Transportation and storage of chemicals is an important area of concern these days, he notes.

Overall, the move to OSG has gone as planned, with no major obstacles. “We were able to fit the new equipment into the existing chlorine storage and feed room,” Paulson says. “The existing electrical service was adequate. It worked out very well from a footprint standpoint.”

Temporary supply

During the four months while the old chlorination system was taken offline and the new equipment installed and started, the plant purchased sodium hypochlorite from a local vendor and stored it in tanks that fit into the space previously occupied by the chlorine scrubber.

In Paulson’s mind, one of the most important lessons learned in the change to on-site generation is to pay close attention to the transition process. “It’s hard to design and construct a temporary system that will operate flawlessly,” he says. “From an engineering and setup standpoint, temporary systems are different than full-scale systems that are designed to function for years.”

Every situation is unique, he says, noting that differences in water quality, flow rates and potential scaling can affect the operation of temporary systems. “Look closely at your temporary system,” he says. “Examine all the variables before designing or using it.”
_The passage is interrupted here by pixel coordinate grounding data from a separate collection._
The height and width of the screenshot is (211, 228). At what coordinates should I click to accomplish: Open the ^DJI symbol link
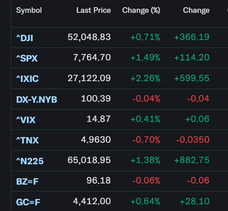[25, 38]
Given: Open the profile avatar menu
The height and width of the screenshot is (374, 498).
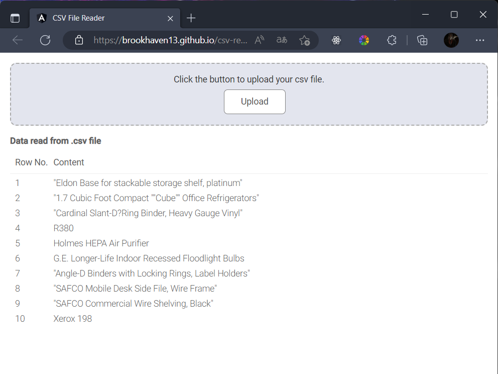Looking at the screenshot, I should [451, 40].
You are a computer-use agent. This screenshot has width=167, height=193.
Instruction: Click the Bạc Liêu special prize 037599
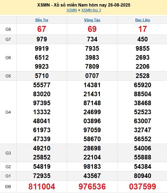[142, 187]
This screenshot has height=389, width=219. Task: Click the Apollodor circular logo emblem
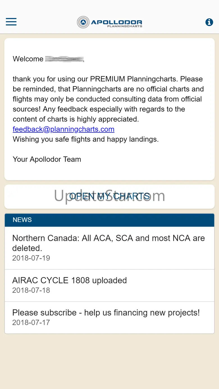pos(83,22)
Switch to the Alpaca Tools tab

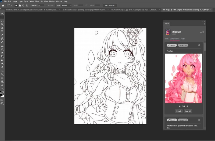point(166,39)
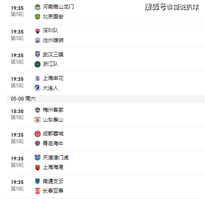Viewport: 205px width, 199px height.
Task: Click the 沧州雄狮 team logo
Action: click(38, 40)
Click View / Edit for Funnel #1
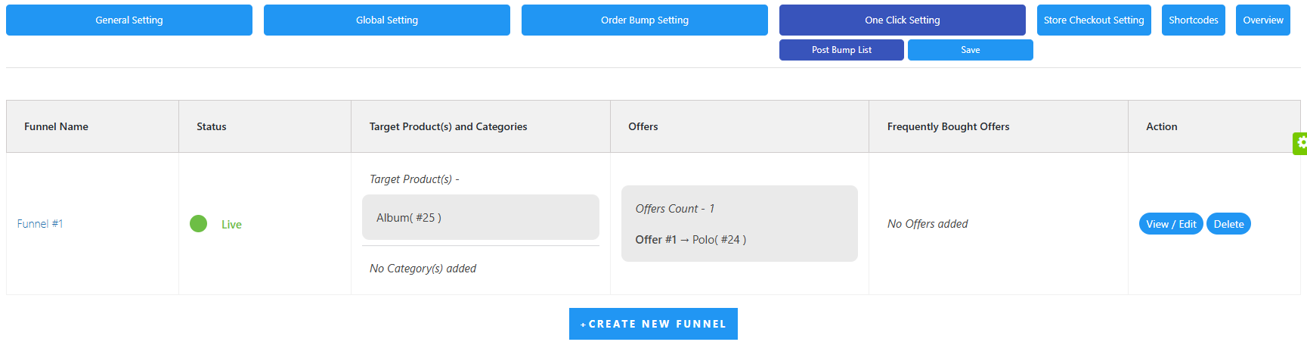Screen dimensions: 1307x345 (1171, 224)
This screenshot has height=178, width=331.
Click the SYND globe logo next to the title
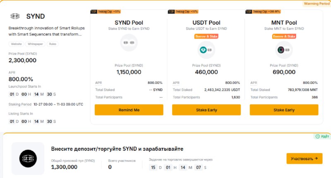point(15,16)
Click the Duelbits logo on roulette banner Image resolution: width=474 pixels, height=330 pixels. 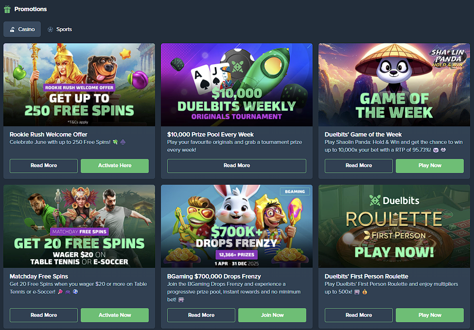point(394,200)
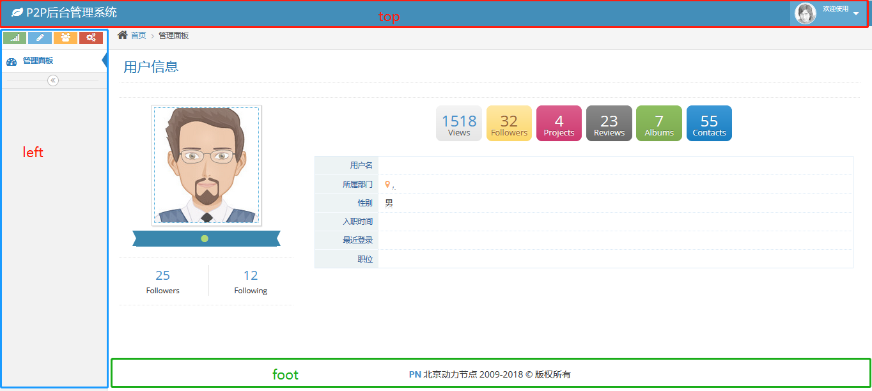Click the home icon in breadcrumb
Viewport: 872px width, 391px height.
click(123, 35)
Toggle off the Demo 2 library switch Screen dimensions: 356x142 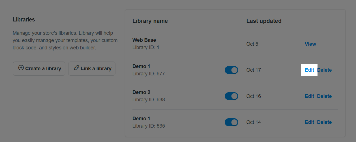(x=231, y=96)
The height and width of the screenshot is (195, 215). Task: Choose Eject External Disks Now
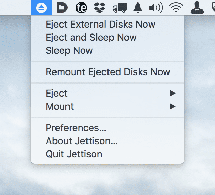[x=100, y=25]
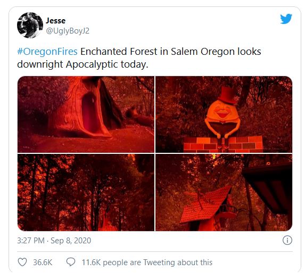Open the crooked roof house photo
305x279 pixels.
[224, 193]
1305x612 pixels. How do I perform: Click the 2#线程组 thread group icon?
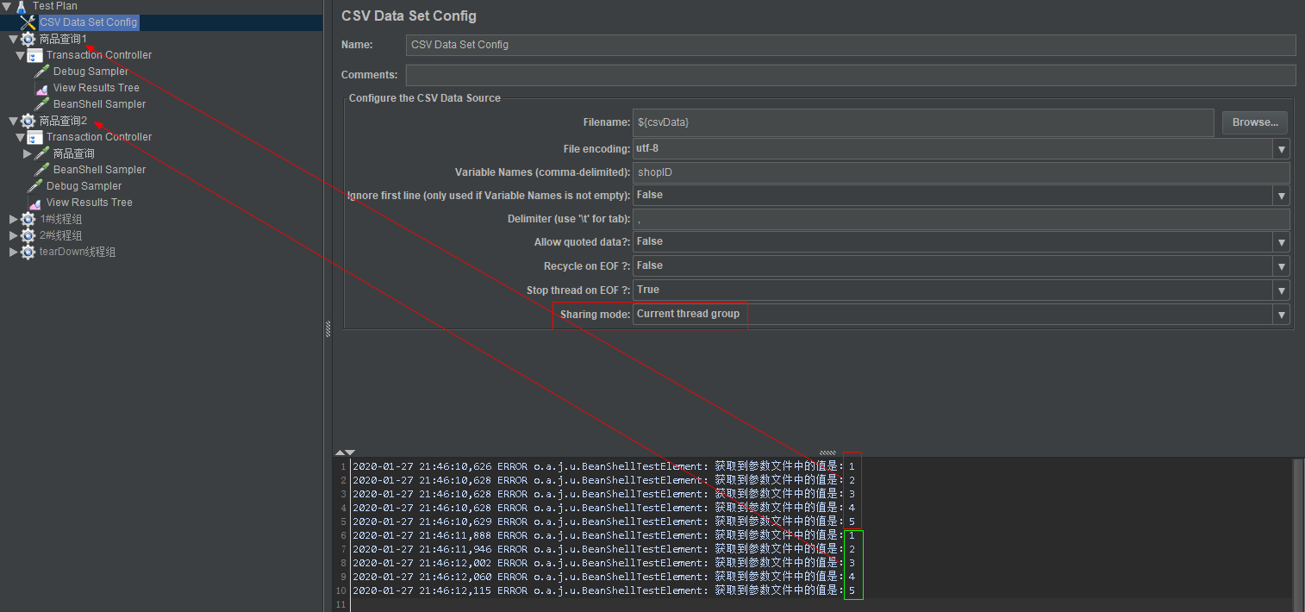tap(27, 234)
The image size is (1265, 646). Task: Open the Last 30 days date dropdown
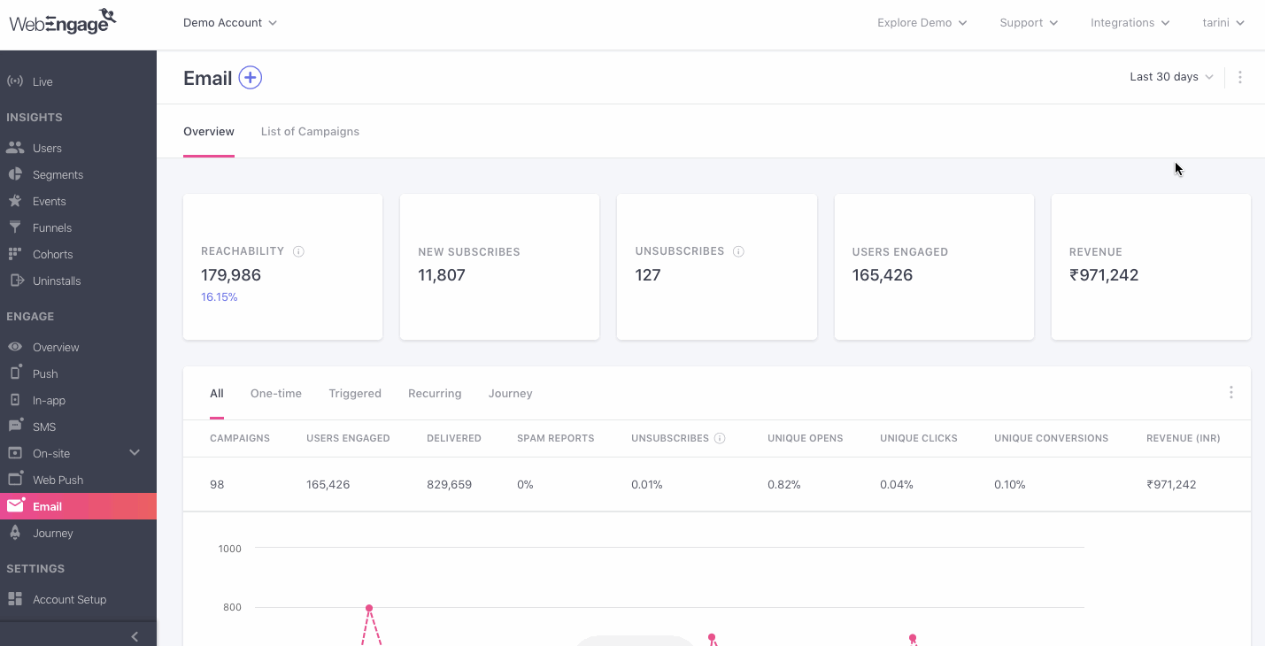click(x=1171, y=77)

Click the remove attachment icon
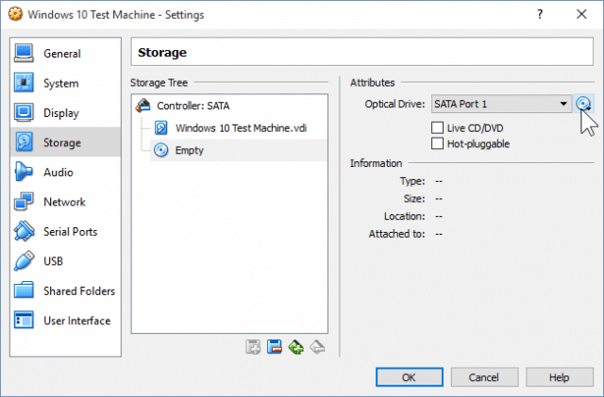[x=317, y=347]
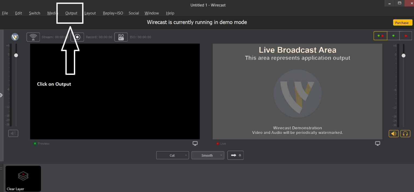This screenshot has height=192, width=414.
Task: Mute the live output speaker
Action: pyautogui.click(x=394, y=133)
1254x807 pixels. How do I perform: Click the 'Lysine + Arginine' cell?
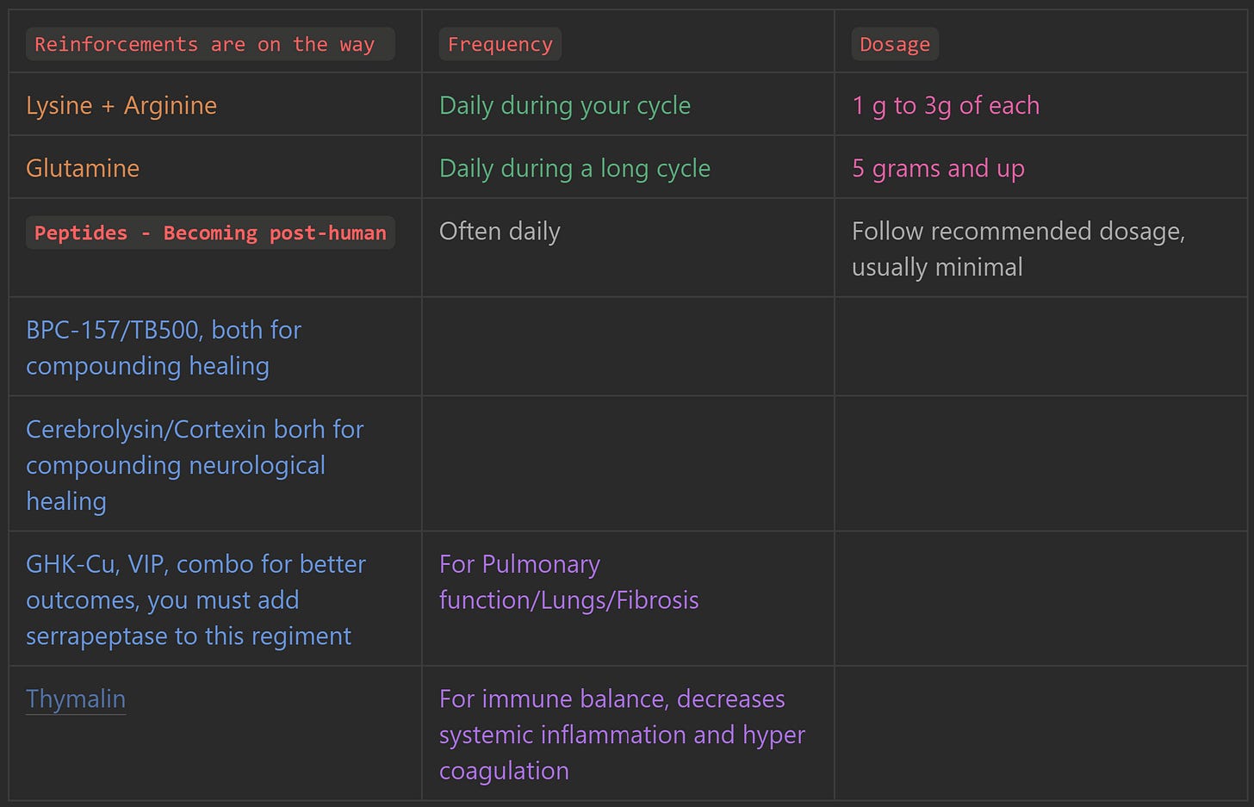tap(121, 105)
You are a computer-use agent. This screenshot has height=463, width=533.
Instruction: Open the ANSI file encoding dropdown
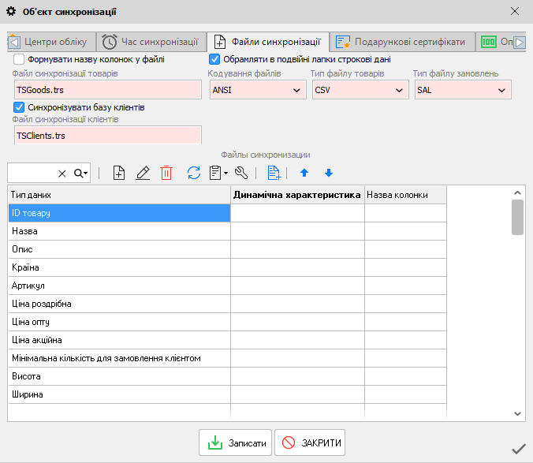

Weatherup reports that since startup of the on-site system at the CGTF, Scottsdale has partnered with Siemens on additional conversion projects at the 70 mgd CAP plant which treats Central Arizona Project water from the Colorado River, and at the city’s AWT plants, which supply 20 mgd for turf irrigation and groundwater recharge. In both projects, teams completed the conversion from gas chlorination to on-site generation without interrupting water production by retrofitting existing chlorination structures.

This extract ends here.